- **What is needed**
Reproduce the part of the listing that begins with the line containing "This screenshot has height=2576, width=349." and ends with the line containing "This screenshot has width=1285, height=1458.", including both of those lines, and nothing else.

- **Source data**
━━━━

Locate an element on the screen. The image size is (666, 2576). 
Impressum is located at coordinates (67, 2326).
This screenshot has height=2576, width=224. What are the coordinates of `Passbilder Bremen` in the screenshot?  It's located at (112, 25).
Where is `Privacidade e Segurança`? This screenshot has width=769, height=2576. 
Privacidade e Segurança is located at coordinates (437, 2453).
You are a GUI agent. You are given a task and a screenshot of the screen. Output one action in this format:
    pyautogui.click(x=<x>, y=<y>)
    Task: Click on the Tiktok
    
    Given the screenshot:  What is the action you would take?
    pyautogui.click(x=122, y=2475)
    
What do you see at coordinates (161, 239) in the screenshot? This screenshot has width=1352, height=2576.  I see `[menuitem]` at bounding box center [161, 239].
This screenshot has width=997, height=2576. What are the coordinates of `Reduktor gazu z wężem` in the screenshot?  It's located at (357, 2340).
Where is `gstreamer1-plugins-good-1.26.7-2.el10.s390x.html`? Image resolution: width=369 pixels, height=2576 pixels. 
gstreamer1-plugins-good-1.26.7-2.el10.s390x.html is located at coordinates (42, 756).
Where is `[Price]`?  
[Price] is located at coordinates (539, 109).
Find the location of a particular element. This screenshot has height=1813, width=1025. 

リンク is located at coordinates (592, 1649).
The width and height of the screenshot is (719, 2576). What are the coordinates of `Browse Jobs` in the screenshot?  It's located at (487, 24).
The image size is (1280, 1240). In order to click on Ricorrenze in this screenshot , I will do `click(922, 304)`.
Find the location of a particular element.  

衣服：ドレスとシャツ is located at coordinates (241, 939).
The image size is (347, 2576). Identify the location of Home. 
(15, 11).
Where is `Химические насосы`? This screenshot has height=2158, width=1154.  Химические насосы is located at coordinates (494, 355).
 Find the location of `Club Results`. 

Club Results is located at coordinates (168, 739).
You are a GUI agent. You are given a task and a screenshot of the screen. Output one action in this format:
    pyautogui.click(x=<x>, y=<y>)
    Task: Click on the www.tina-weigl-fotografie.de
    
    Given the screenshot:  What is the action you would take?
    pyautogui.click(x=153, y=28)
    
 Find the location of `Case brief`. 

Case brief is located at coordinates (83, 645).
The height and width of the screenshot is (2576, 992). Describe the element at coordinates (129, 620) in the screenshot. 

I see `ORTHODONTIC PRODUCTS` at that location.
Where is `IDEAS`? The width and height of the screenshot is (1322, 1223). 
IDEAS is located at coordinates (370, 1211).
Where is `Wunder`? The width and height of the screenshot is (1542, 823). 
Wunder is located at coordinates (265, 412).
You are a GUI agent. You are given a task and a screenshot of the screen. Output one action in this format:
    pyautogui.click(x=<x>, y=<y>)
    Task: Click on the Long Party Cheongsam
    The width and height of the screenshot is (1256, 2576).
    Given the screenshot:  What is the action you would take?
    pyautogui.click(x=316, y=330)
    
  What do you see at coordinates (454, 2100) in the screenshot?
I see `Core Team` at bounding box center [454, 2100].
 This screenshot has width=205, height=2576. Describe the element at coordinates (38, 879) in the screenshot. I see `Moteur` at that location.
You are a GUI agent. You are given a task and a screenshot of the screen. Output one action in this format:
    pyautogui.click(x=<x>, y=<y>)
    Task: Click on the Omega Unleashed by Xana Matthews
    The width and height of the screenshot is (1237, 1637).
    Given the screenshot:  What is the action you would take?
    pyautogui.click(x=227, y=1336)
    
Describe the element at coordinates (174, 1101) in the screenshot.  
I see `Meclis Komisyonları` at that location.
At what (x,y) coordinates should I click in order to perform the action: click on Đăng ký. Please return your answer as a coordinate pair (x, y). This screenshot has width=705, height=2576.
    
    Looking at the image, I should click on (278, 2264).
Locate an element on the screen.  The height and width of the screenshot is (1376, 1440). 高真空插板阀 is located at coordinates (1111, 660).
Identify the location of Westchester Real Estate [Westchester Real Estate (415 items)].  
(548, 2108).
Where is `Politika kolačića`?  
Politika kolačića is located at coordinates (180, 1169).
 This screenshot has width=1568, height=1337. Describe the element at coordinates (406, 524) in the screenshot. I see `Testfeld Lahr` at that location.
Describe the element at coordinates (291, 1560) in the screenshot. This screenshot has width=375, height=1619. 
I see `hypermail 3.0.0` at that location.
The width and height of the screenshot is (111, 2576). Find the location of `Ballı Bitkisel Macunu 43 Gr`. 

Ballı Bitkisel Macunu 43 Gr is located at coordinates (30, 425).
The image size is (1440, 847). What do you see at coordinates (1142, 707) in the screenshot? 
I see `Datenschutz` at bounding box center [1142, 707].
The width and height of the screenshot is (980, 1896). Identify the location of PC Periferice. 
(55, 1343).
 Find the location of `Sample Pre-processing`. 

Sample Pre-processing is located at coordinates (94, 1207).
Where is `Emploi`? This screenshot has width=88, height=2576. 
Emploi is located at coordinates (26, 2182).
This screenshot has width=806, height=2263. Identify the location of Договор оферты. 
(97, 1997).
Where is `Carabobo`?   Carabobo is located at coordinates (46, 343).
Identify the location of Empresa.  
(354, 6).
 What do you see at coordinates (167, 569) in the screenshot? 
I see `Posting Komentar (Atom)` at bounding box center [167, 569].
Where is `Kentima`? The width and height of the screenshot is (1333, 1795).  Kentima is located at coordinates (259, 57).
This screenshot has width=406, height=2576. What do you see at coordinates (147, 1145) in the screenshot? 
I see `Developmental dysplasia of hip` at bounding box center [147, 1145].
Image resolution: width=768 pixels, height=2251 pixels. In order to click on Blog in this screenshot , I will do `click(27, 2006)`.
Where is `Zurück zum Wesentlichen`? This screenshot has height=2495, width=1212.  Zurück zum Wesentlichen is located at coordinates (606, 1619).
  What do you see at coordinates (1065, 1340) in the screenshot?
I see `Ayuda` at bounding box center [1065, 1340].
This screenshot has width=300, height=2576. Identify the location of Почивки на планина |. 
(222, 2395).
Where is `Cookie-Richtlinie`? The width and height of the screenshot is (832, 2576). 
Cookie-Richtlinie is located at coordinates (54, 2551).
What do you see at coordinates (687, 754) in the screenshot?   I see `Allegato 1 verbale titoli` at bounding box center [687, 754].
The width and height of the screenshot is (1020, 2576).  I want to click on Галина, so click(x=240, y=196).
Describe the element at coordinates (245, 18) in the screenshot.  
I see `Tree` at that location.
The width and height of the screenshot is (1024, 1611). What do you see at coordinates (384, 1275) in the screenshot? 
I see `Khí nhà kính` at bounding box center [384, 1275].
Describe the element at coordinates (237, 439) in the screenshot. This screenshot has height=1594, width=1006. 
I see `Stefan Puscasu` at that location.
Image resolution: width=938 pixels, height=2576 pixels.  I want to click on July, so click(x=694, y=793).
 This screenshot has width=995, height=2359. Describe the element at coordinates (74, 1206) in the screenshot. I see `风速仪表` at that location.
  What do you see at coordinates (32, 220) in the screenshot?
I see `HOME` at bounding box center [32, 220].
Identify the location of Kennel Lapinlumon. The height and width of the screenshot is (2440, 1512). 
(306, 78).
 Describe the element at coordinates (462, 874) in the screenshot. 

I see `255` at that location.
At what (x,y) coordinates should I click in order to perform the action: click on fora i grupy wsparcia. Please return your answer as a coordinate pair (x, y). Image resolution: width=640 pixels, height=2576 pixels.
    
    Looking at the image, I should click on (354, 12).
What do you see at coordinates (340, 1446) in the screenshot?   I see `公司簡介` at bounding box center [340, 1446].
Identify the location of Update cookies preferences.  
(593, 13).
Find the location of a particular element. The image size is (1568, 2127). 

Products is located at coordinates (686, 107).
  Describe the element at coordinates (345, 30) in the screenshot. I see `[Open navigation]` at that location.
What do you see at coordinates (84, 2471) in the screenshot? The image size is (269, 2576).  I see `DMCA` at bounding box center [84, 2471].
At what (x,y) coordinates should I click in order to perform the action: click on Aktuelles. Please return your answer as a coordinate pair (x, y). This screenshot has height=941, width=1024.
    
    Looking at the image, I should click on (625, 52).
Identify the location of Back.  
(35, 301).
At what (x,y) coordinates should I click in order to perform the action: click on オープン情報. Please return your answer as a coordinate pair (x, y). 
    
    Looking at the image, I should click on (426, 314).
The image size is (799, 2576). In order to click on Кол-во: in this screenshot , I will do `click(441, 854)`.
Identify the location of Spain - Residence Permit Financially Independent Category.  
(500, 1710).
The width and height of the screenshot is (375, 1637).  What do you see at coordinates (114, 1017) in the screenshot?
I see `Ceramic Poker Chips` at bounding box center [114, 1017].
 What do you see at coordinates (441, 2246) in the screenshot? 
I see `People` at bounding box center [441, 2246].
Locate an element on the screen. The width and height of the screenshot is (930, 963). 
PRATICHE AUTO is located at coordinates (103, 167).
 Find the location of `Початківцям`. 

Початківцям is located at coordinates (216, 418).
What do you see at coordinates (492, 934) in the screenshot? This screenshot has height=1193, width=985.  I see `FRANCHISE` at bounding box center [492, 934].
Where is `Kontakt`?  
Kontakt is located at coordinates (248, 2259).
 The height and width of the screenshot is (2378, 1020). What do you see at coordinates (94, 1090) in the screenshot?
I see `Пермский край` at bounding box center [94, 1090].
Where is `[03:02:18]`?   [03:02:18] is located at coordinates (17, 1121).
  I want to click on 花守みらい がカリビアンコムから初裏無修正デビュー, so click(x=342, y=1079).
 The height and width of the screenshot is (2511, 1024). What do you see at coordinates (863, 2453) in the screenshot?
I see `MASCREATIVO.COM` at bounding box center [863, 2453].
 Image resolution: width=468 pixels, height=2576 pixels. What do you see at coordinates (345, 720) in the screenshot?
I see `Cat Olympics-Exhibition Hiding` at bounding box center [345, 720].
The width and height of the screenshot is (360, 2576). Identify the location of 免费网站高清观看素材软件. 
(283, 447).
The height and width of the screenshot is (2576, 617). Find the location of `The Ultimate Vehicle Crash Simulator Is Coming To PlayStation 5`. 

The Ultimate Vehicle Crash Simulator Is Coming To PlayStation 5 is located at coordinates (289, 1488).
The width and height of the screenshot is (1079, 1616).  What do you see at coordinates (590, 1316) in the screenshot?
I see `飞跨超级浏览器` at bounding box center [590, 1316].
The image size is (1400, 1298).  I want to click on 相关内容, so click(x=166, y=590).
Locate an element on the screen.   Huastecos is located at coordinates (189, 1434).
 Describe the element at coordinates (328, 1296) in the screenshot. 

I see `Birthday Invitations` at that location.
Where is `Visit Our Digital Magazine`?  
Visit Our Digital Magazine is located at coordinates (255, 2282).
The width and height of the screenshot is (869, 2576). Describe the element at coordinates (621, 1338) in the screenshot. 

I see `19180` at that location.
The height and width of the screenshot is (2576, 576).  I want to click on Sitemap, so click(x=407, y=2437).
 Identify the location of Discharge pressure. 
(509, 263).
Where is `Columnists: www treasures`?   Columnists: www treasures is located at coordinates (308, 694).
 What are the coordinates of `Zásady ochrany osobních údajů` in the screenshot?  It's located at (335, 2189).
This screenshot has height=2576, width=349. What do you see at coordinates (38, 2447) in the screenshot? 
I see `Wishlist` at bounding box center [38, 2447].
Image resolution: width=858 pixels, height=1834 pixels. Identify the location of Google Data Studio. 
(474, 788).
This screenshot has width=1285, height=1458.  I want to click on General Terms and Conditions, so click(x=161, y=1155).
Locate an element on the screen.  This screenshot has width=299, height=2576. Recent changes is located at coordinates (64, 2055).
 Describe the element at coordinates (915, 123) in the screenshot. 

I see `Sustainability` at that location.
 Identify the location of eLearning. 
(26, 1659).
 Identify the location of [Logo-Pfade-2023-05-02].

━━━━

- **Response to this exercise**
This screenshot has height=2576, width=349. What do you see at coordinates (38, 2447) in the screenshot? 
I see `Wishlist` at bounding box center [38, 2447].
Image resolution: width=858 pixels, height=1834 pixels. Identify the location of Google Data Studio. 
(474, 788).
This screenshot has width=1285, height=1458.  I want to click on General Terms and Conditions, so click(x=161, y=1155).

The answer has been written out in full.